Fiction: The GARS Blog

Author’s Note: About the Word “Exer”

On Tuesday, September 27th, 2016, the CDC used the name “Genomic Autoimmune Reaction Syndrome” and its acronym “GARS” in reference to the East Coast Epidemics, giving the affliction an official name. The WHO made this its official designation as well a few days later.

Later that week, on Saturday, October 1st, geneticist Ian Melo of Harvard Medical School used the term “Extragenomic Metamorphosis” for the first time publicly while participating in a panel discussion about the crisis that was broadcast live on PBS and National Public Radio. Dr. Melo used the term to differentiate between someone who had been transformed by the GARS vector but were no longer ill, and persons who were actively afflicted by the syndrome. The terminology made sense and took hold in the medical community soon after.

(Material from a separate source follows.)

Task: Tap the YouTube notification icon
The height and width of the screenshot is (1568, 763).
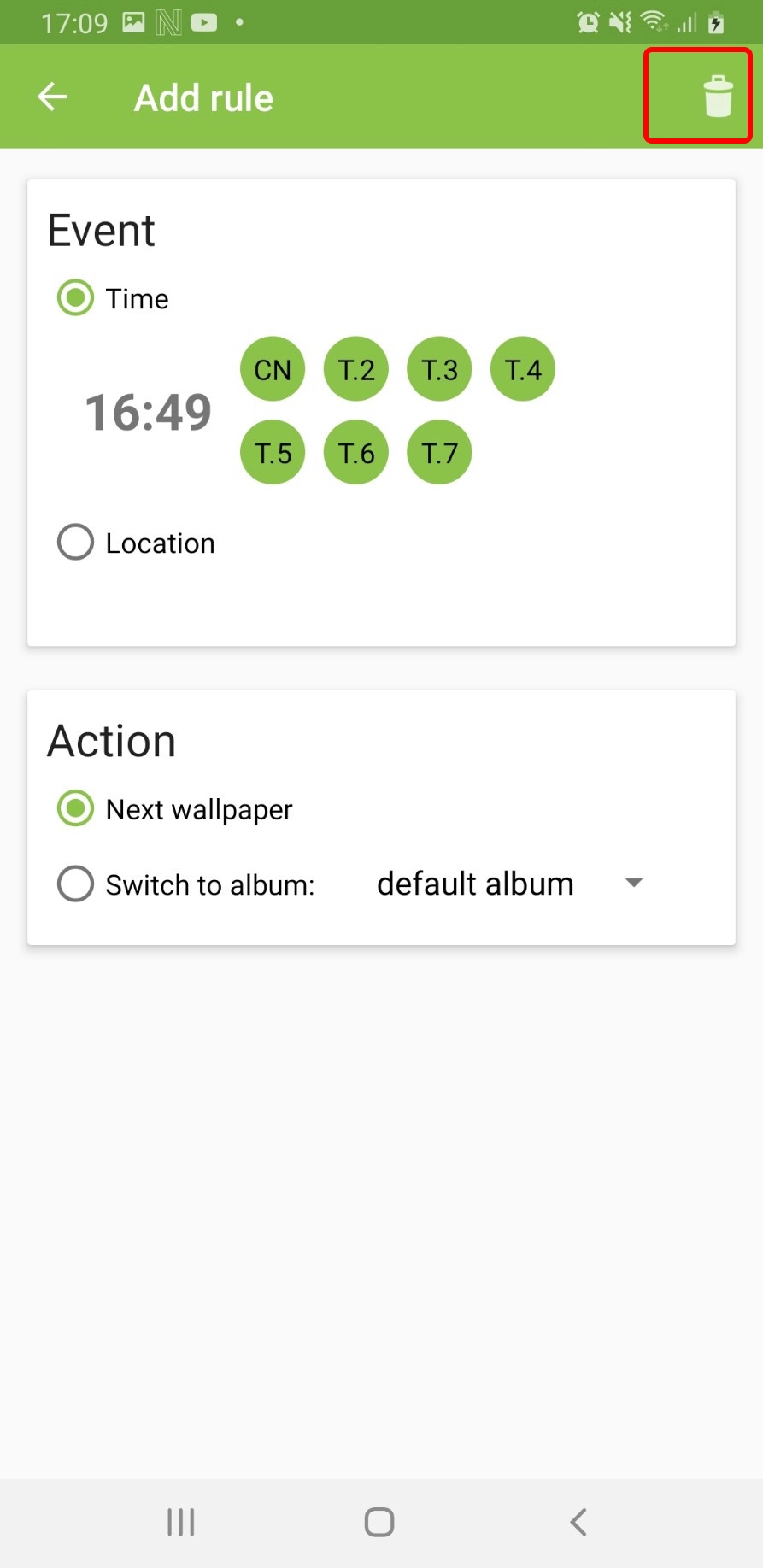Action: pos(203,22)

By mid-October the word “Exer” started to appear on the internet and news media as a label for the transformed, the presumption being that it was culled from shortening “Extragenomic”. It was certainly shorter to say and type. From there its use became common on the East Coast where GARS survivors were mostly congregated at the time. It also gained some very negative connotations in public use, being used to mean “Ex-Human” in the same way you would call someone your Ex-Boyfriend or Ex-Wife.

Someone who had undergone a Metamorphosis had “been exed” or “exerd”… and people started to say that they “don’t want to get exed”.

Oh, and terms like “furry”, “freak”, “mutant” and even “animal” were still popular too.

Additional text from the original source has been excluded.